In Istanbul, a city of 15 million people that’s famous for its relaxed attitude towards stray cats, groups of volunteers build elaborate houses for their feline neighbors.
There, cats can find donated food and toys, cushions and boxes to keep them out of harsh weather, and even a new owner if they’re lucky.
It all started back in 2008, when, according to one source, an interior architect named Didem Gokgoz regularly passed through a park on her way to work in the district of Sisli—in which there were always stray cats trying to find places to keep warm in winter.
Attempting to help the felines, she placed several plastic boxes they could shelter in around Mistik Park, but officials removed them because they were seen as an eyesore.
Gradually, Gokgoz came to know the people who would feed the stray cats, and formed a plan to build more refined and pleasant shelters anchored to the ground with chains. Gokgoz invited the mayor to a meeting, and the idea was discussed in circumstances that perhaps drove home the need for some sort of action.

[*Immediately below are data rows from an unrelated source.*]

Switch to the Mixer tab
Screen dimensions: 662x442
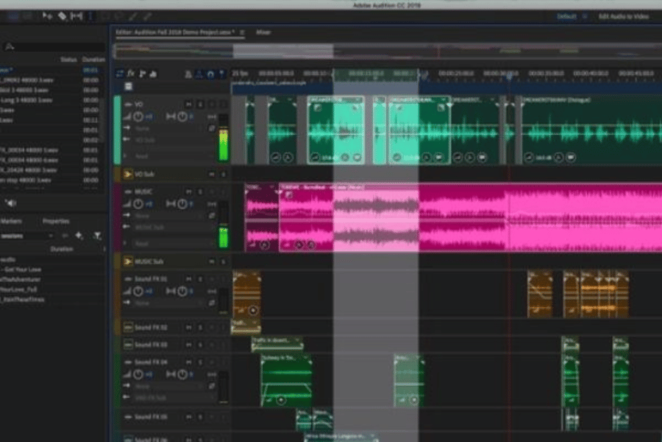click(x=263, y=32)
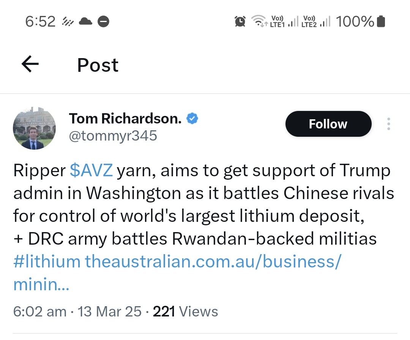Tap the blue verified badge
This screenshot has width=410, height=340.
point(193,119)
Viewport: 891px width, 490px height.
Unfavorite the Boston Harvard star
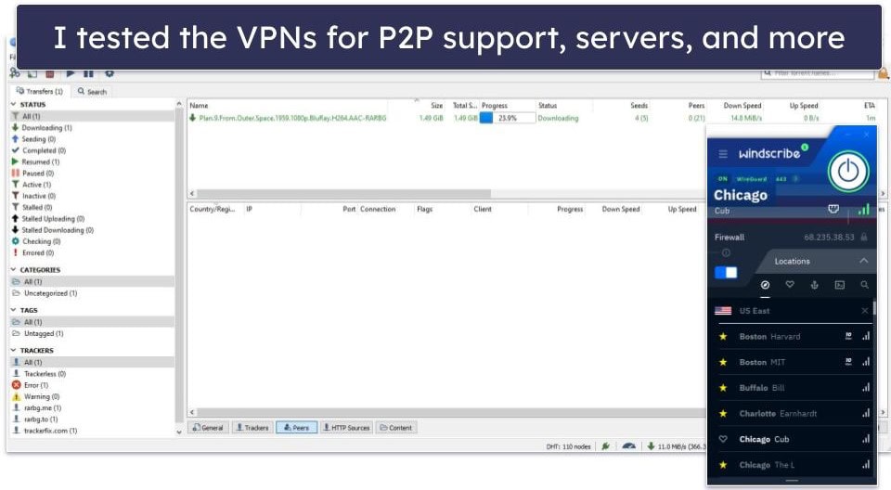coord(723,337)
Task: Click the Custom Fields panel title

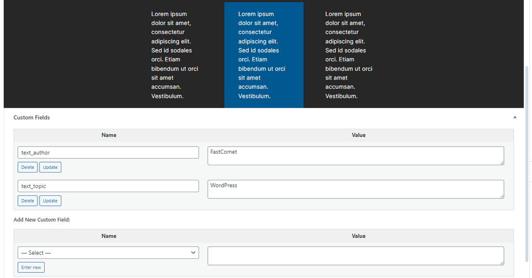Action: pyautogui.click(x=32, y=117)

“There were three of us in the pouring rain: Me, my lawyer friend, and Mr. Mustafa Sarigul [then the Sisli mayor],” Gokgoz reported to Tol, a solutions-focused journalism outlet in Istanbul.
“We showed him our designs, explained how it would work and everything. Mr. Sarigul listened carefully and said, ‘OK, do it; if we think it works, we will support it.’”
Estimated at 125,000, the stray cat population of Istanbul is a more appreciated component of the metropolis. A 2016 documentary called Cat was a hit with international audiences, and revealed an interesting relationship between the city’s furry residents and their human neighbors.
After getting Mr. Sarigul’s word that new houses would not be removed, Gokgoz, who now runs the nonprofit cat supplier Podo, installed two houses in Mistik Park with her friends.
The Mistik Park houses, whimsical and colorful, were a turning point, which after being covered by local news saw replication in parks around the city’s 39 districts. (See two of the designs on Tol.)
Gokgoz was flooded with requests to build houses: for two universities, cafes, and even the Industrial Development Bank of Turkey. After that came the requests to build cat houses in places further afield: the cities of Alanya, Izmir, and Gaziantep.
“It became something normal; individuals make requests for cat houses,” she said. “That was our main goal, and we’ve reached it. Today, everybody accepts that cats must have their own life spaces in the city.”
The cats too, responded to the real estate boom, and moved to them in droves.
This allows volunteers, who often organize via WhatsApp groups, to keep a closer eye on the cats’ lives, ensuring that strays who wander into the community are spayed and neutered, and that any signs of disease can be dealt with swiftly.